Provenance Privacy

We assume a decentralized setting, where each host collects and stores provenance metadata that describes its activity. Responses to remote provenance queries may contain privacy-sensitive information. SPADE provides three types of primitives to aid in preserving privacy: sanitization, encryption, and differential privacy.

Sanitization

Privacy preservation through sanitization performs an irreversible transformation of query response graphs. Annotations on vertices and edges can be elided based on the sanitization level specified and the annotation-specific schemes configured.

The Sanitization transformer uses three levels of levels of sanitization: low, medium, and high. To use the transformer, use the following command in SPADE's control client:

add transformer Sanitization sanitizationLevel={low,medium,high}

The sanitizationLevel defines the extent of sanitization performed. The configuration file spade.transformer.Sanitization.config defines the annotation-specific operations. Here is a sample file:

low
cwd,fsgid,fsuid,sgid,suid,remote address[sanitizeIpAddress],path[sanitizePath],time[sanitizeTime]

medium
command line,uid,gid,remote address[sanitizeIpAddress],path[sanitizePath],time[sanitizeTime],size

high
name,euid,remote address[sanitizeIpAddress],path[sanitizePath],time[sanitizeTime],operation

A line in the file contains the sanitizationLevel. Subsequent lines can contain comma-separated lists of annotations. Each annotation can optionally be followed by the name of a function (in the Sanitization transformer) in square brackets: <annotation_name>[sanitizationHandler]. If present, this function is used to provide custom handling of the associated value.
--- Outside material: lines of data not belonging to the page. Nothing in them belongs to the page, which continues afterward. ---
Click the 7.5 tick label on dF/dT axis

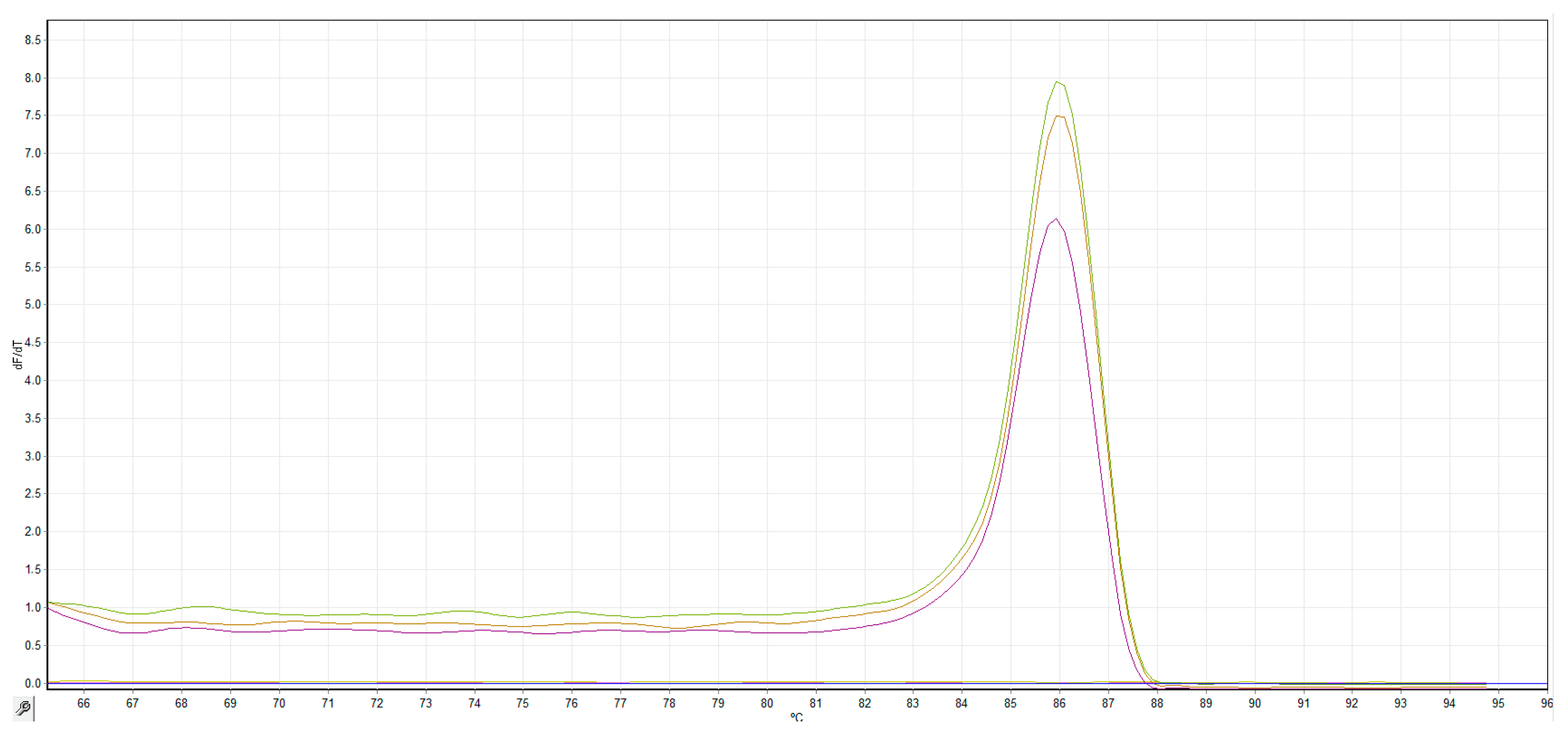[x=33, y=116]
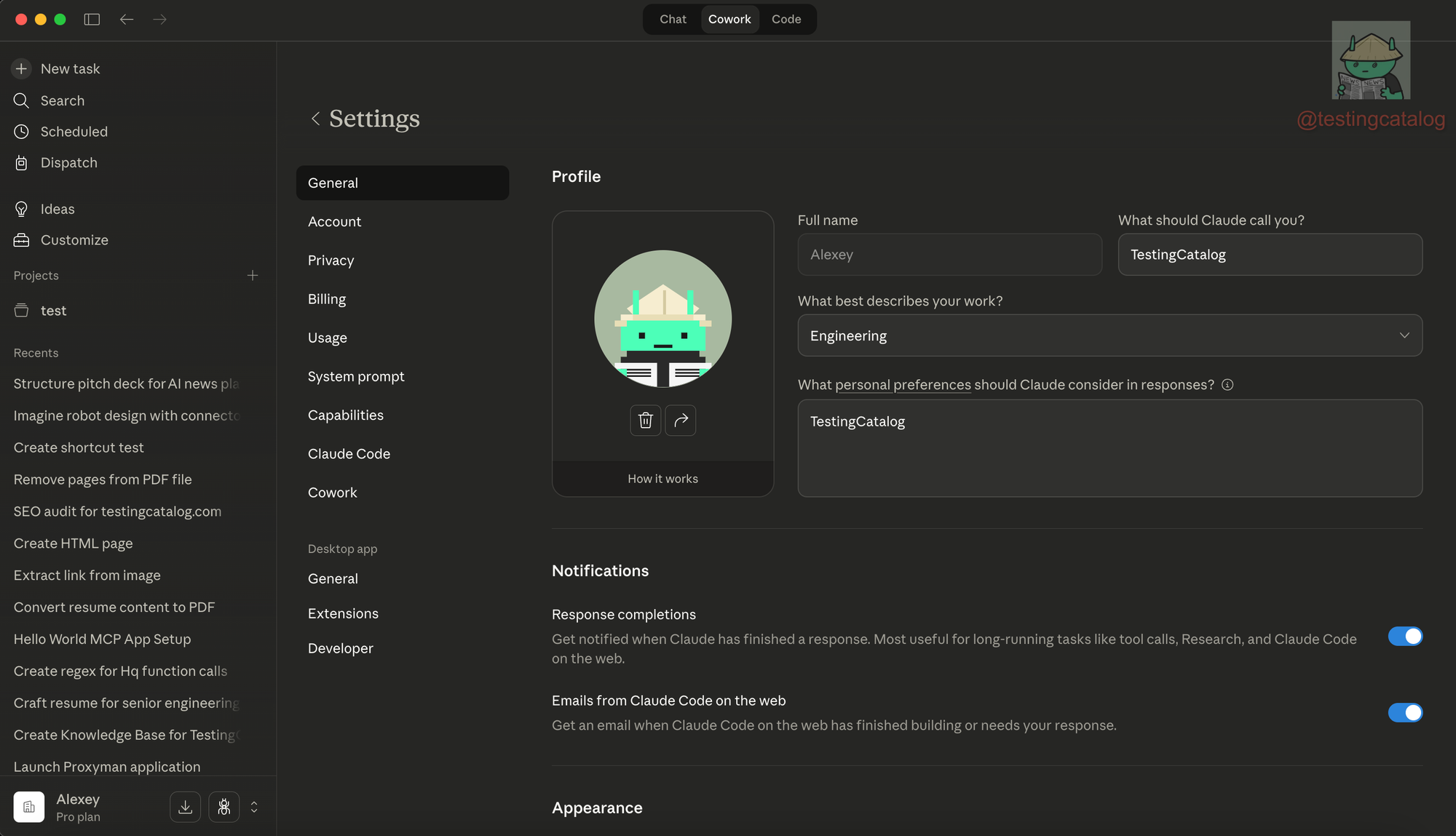This screenshot has width=1456, height=836.
Task: Expand the Alexey account switcher chevrons
Action: pyautogui.click(x=254, y=807)

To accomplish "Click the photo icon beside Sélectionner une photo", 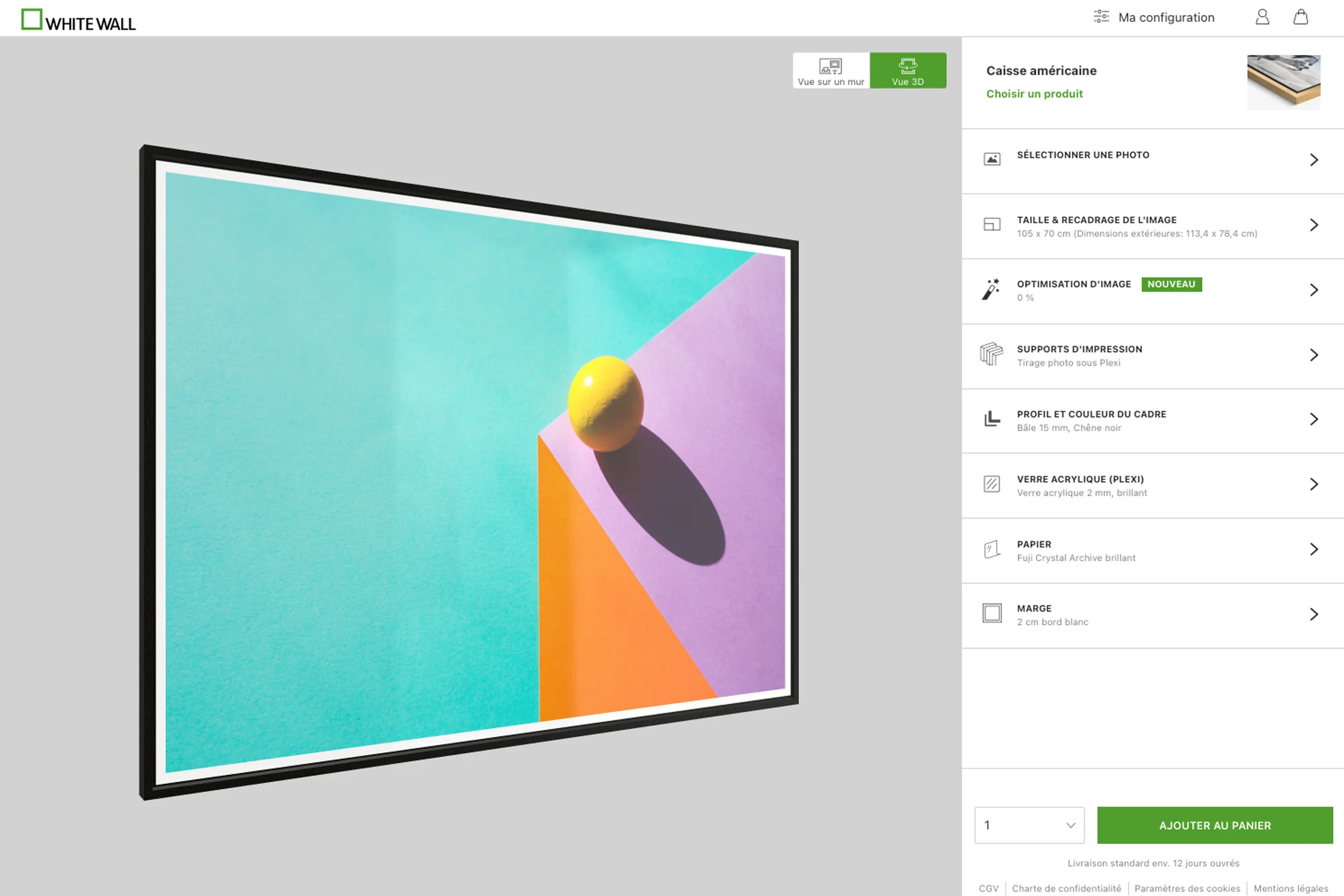I will pos(991,160).
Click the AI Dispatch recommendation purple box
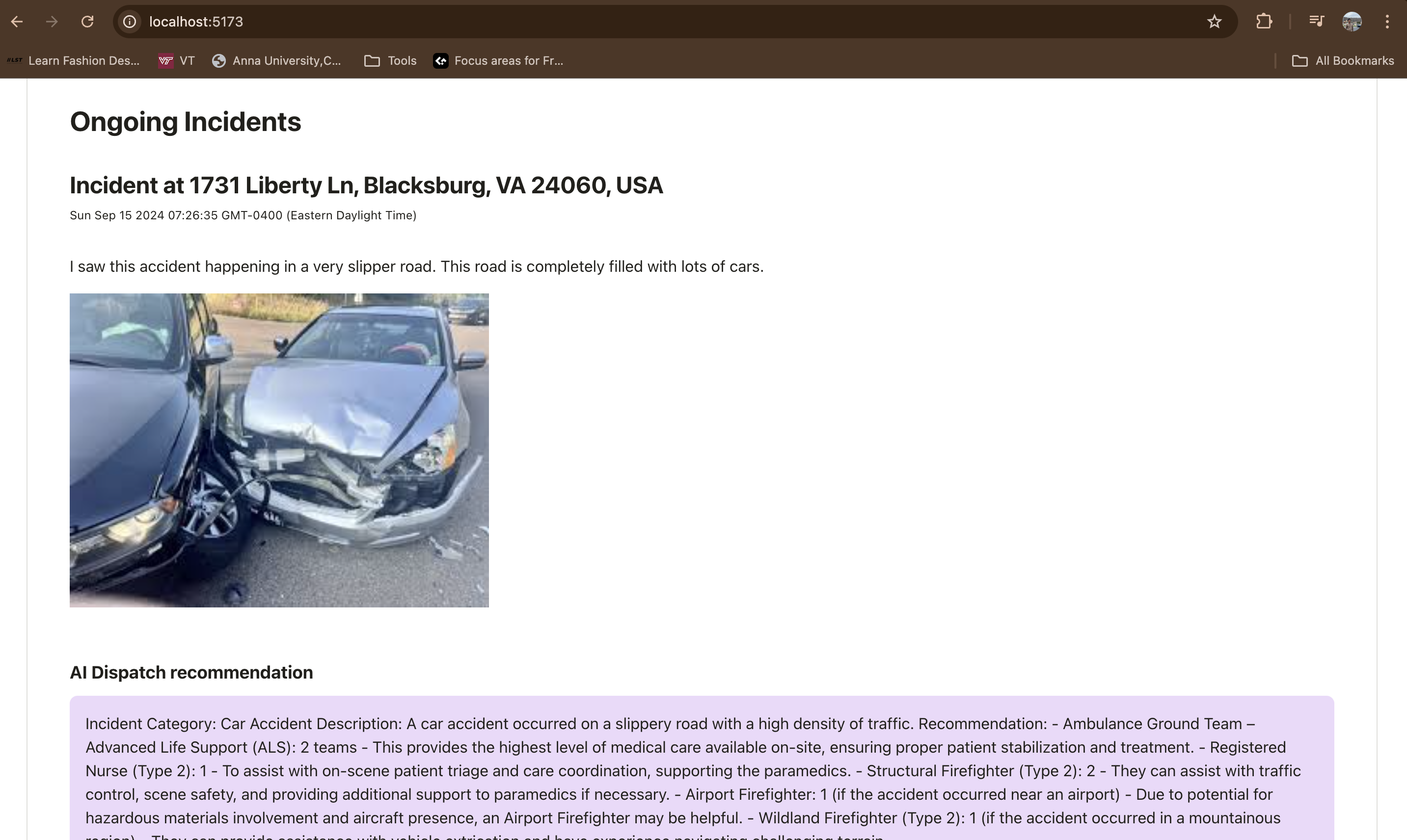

Illustrative strategies for sanitizing composite annotations are described below.

Encryption

Privacy preservation through encryption performs reversible transformations of the response graphs. Data is encrypted using ciphertext-policy attribute-based encryption (CP-ABE). We assume an administrator has issued each host a set of credentials, corresponding to their attributes. An encryption policy is framed as a Boolean expression over these attributes. Hosts with attributes that satisfy the expression are able to decrypt elements encrypted with the policy.

Each host is assumed to have received a subset of low, medium, and high attributes. The ABE transformer encrypts the value associated with each annotation using a CP-ABE policy. The spade.transformer.ABE.config configuration specifies the mapping between a policy and the annotations handled by it. When a host receives a response with elements that have been encrypted, the SPADE instance will transparently perform decryption (assuming it has sufficient attributes).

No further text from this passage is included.